To be sure, the tax data doesn’t tell us how many of those with big falls in earnings lost their jobs and how many voluntarily quit. But the fact that someone leaves their job voluntarily doesn’t mean they shouldn’t be protected from the loss of income. Social Security is, in a sense, a form of (much more robust) unemployment insurance for a major category of voluntary quits. The paid family and medical leave that, it seems, will not be in this year’s reconciliation bill but that Democrats still hope to pass, is another.
Back in the spring, people like Jason Furman were arguing that if we had a strong recovery in the labor market then we would no longer need the $400/week pandemic unemployment assistance.
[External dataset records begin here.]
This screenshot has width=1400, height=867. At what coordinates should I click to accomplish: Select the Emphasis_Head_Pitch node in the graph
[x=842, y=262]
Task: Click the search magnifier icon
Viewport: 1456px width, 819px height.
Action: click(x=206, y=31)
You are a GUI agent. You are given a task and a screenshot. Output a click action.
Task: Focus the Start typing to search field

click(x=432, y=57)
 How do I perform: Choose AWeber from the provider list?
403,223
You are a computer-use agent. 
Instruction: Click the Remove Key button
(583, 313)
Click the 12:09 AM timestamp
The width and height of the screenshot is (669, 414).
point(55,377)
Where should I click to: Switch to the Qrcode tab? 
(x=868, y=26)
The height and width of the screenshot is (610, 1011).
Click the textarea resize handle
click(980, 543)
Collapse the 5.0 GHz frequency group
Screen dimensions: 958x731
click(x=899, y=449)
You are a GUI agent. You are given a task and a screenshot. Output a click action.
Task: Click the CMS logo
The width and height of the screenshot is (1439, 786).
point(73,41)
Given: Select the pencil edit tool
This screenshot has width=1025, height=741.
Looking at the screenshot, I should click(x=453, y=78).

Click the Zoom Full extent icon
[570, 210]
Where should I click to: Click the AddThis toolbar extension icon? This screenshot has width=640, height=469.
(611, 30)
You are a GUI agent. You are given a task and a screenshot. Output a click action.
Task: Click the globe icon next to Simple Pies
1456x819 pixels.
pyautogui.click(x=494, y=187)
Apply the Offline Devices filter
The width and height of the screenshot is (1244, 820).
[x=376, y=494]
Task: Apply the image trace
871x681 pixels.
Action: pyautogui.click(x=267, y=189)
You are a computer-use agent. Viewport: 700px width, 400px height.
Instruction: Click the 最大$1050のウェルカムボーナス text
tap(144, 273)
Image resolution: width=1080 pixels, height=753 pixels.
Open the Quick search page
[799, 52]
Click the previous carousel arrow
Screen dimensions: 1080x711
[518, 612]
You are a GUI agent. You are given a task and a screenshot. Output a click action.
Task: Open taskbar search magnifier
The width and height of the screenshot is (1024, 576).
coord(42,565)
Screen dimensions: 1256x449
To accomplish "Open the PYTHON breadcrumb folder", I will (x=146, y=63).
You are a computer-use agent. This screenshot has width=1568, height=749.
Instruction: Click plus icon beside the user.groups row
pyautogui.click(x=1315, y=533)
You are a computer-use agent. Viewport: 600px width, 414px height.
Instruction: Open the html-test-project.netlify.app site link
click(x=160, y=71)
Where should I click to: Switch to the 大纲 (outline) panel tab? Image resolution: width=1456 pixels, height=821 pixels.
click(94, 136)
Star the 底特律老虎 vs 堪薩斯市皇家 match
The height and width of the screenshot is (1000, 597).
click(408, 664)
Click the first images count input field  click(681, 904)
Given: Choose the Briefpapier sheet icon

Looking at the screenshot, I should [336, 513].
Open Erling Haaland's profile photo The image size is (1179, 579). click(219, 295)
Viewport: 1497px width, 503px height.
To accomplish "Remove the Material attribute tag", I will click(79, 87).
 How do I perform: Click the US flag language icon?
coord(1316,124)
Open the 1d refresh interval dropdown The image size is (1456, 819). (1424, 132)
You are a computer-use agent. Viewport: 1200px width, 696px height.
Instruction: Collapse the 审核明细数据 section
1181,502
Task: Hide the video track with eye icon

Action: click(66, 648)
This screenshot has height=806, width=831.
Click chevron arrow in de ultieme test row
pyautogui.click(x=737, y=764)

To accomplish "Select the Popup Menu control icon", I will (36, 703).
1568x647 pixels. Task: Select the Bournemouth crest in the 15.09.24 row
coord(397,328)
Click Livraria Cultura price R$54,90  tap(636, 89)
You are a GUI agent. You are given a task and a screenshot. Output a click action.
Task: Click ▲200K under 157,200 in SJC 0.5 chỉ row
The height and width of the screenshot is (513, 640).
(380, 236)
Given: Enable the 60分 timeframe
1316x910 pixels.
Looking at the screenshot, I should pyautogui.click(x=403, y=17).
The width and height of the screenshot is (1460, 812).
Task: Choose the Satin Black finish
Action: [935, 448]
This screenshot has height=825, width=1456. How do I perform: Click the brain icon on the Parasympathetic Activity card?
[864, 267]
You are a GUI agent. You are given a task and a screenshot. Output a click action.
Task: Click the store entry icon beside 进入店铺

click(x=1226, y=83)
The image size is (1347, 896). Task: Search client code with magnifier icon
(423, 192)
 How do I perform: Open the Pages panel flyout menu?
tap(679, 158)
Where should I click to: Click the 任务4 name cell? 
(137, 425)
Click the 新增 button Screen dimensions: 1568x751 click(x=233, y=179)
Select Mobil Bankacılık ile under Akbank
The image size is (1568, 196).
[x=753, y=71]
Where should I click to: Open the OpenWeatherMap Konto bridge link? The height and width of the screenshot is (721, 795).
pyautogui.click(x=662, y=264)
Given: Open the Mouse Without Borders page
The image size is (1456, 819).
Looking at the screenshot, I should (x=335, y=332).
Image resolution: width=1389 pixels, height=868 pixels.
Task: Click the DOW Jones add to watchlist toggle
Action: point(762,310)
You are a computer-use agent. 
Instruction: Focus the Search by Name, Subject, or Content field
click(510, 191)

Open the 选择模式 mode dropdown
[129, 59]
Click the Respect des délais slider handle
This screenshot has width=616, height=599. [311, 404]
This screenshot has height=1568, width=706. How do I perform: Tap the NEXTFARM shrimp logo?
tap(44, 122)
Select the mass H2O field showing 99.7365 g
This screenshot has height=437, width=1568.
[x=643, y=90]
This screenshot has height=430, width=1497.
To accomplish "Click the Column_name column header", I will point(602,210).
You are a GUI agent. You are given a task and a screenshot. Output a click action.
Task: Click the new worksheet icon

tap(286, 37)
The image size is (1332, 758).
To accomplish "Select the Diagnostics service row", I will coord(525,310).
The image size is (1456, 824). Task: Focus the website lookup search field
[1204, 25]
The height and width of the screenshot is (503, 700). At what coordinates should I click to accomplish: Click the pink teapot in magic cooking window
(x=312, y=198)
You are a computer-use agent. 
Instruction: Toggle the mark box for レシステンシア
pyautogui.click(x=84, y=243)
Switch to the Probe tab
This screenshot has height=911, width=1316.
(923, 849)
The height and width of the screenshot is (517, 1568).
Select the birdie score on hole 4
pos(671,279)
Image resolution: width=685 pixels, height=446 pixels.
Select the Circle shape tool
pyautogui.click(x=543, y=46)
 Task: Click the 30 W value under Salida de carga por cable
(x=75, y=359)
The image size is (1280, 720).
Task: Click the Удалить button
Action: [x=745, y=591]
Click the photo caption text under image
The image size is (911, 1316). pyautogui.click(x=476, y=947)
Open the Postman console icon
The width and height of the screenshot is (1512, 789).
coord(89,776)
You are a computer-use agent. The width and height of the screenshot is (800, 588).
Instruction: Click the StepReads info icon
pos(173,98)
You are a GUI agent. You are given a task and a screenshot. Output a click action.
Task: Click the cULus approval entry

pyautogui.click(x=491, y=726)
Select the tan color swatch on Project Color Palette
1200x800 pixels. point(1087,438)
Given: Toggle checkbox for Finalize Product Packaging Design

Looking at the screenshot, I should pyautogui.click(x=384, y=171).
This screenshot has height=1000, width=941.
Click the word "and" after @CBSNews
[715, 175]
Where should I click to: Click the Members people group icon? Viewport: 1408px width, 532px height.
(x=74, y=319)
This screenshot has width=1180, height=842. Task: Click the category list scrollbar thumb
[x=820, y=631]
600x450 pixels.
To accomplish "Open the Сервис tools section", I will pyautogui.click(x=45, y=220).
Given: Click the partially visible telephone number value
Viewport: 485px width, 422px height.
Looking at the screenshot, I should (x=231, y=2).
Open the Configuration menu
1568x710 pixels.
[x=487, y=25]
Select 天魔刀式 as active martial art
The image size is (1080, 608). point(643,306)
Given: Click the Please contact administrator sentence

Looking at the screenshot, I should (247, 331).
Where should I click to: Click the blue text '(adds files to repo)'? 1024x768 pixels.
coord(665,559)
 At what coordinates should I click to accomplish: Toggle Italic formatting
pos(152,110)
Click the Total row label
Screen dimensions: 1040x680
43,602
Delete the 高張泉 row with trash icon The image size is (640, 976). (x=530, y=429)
But this implicitly assumes that we didn’t need something like PUA already in 2019.
I’d like to hear Jason, or anyone, make a positive argument that before the pandemic, US workers enjoyed the right level of protection against job loss. In a good year in the US economy, 40 percent of low-wage workers experience a fall in earnings of 10 percent or more. Is that the right number? Is that getting us the socially optimal number of evictions and kids going to bed hungry? Is that what policy should be trying to get us back to? I’d like to hear why.
- All three authors are government economists, not academics. This presumably helped them with timely access to tax-based micro data, which the IRS doesn’t share with just anyone. But it also seems relevant to the fact that they did this straightforward descriptive exercise, instead of feeling they had to do address some difficult causal question.